EXTRACT TO READ:

-- Begin --

"A Mmnt w/ MMLND" by Daniel R.

“When you hear our music you can be healed and feel happy.”
-Ahin

The Bscs
Momoland (often stylized as MOMOLAND or MMLND) are a South Korean girl group comprised of nine members: Hyebin, Yeonwoo, Jane, Taeha, Nayun, Daisy, Jooe, Ahin, and Nancy. Momoland were formed through the reality program Finding Momoland and the group debuted on November 10, 2016. Momoland’s debut mini album Welcome to MOMOLAND, was released on the same day. Momoland’s second mini album, Freeze!, was released August 2, 2017. (Source: generasia)

One of the unifying threads omnipresent throughout Momoland’s music is the precise production. All of Momoland’s songs are textured and complicated soundscapes. The percussion is industrial and hard-hitting, sparkling synths shimmer, snag, and screech, while multi-layered, pitch-shifted vocals float above the production like seraphic spun-sugar. The whole experience is a bit like being delightfully punched in the face with candied brass knuckles. 

As such, it should be noted that when I refer to Momoland throughout this essay, I am not only referring to the visible members, but to the entire creative team behind Momoland, including producers, writers, composers,  costumers, choreographers, musicians, and so on.

Momoland.

Intrdctn
While it is easy to be distracted by the cheery colors, merry music, and active aesthetic of Momoland’s artistic output, I would argue that Momoland, through their specifically and expertly crafted musical and visual performances, utilize the literary traditions of the carnivalesque and Mennipean Satire genres to form intellectually dense and philosophically deep pop art… often with terrifying precision.

In his book Rabelais and His World, philosopher, literary critic, and semiotician Mikhail Bakhtin broadly describes the carnival as a place that is  “vividly felt as an escape from the usual way of life… [a] utopian realm.” (Rabelais, p.8-9) Furthermore, in Bakhtin’s Problems of Dostoevsky's Poetics, he outlines the genre of Mennipean Satire, stating, “The most important characteristic of the menippea as a genre is the fact that its bold and unrestrained use of the fantastic.” (Poetics, p.114) In this essay I will be using Bakhtin’s outlines of these genres as lenses through which to view Momoland’s pristine pop art.

I will be analyzing and discussing three of Momoland’s songs: “Welcome to MOMOLAND,” “JJan! Koong! Kwang!,” and “Freeze.” I will also be discussing the music videos for “JJan! Koong! Kawng!” and “Freeze.”

Wlcm to MMLND
Arranged by: Jake K
Lyrics by: Duble Sidekick, Yong Hee
Produced by: Duble Sidekick






“Carnival images closely resemble certain artistic forms, namely the spectacle… [which] belongs to the borderline between art and life. In reality, it is life itself.” (Rabelais, p. 7)

Momoland’s name suggests they are more a dreamlike destination than a pop group… a singular and sensational spectacle. Their song “Welcome to MOMOLAND” strongly supports that observation and, not surprisingly, acts as a good introduction to the marvelous and monumental Momoland.

-- End --

MATERIAL PROVIDED:
-- Begin --

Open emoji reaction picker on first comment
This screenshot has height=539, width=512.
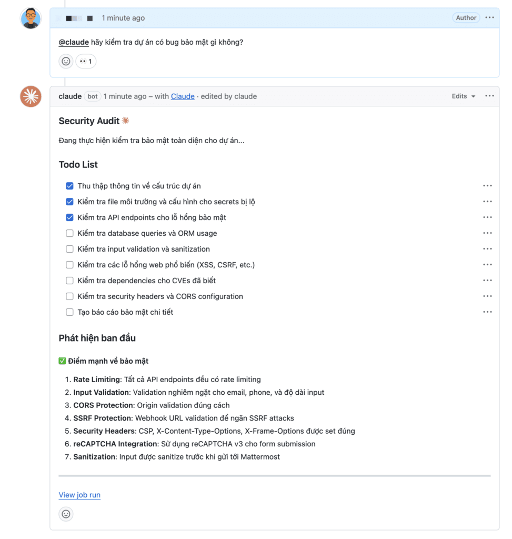(x=66, y=62)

-- End --

TASK INSTRUCTIONS:
[A] Answer these questions from the Momoland essay, one per line:
(i) On what date did the group debut?
(ii) Which Bakhtin book is quoted for the description of the carnival as "a place that is vividly felt as an escape"?
(iii) Who is credited as producer of "Welcome to MOMOLAND"?
[B] Return the passage of the Momoland essay that begins at the words "One of the unifying" and ends after "musicians, and so on.", copied exactly.

SOLVED TASKS:
[A]
(i) November 10, 2016
(ii) Rabelais and His World
(iii) Duble Sidekick

[B]
One of the unifying threads omnipresent throughout Momoland’s music is the precise production. All of Momoland’s songs are textured and complicated soundscapes. The percussion is industrial and hard-hitting, sparkling synths shimmer, snag, and screech, while multi-layered, pitch-shifted vocals float above the production like seraphic spun-sugar. The whole experience is a bit like being delightfully punched in the face with candied brass knuckles. 

As such, it should be noted that when I refer to Momoland throughout this essay, I am not only referring to the visible members, but to the entire creative team behind Momoland, including producers, writers, composers,  costumers, choreographers, musicians, and so on.